[Text and item location entries]
★ ★ ★

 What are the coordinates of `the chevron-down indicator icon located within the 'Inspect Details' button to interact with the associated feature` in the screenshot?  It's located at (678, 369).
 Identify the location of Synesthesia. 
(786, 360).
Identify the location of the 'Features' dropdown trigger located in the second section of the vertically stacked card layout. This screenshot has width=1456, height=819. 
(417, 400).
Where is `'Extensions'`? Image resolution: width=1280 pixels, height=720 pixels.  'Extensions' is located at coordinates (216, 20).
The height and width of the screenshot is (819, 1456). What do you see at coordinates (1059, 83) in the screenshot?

★ ★ ★

*Exercise requirements:*
Copy out every line from the one containing "Identify the location of the" through the last line of the items, keeping each one word for word.

*The response:*
Identify the location of the 'Features' dropdown trigger located in the second section of the vertically stacked card layout. This screenshot has width=1456, height=819. 
(417, 400).
Where is `'Extensions'`? Image resolution: width=1280 pixels, height=720 pixels.  'Extensions' is located at coordinates (216, 20).
The height and width of the screenshot is (819, 1456). What do you see at coordinates (1059, 83) in the screenshot?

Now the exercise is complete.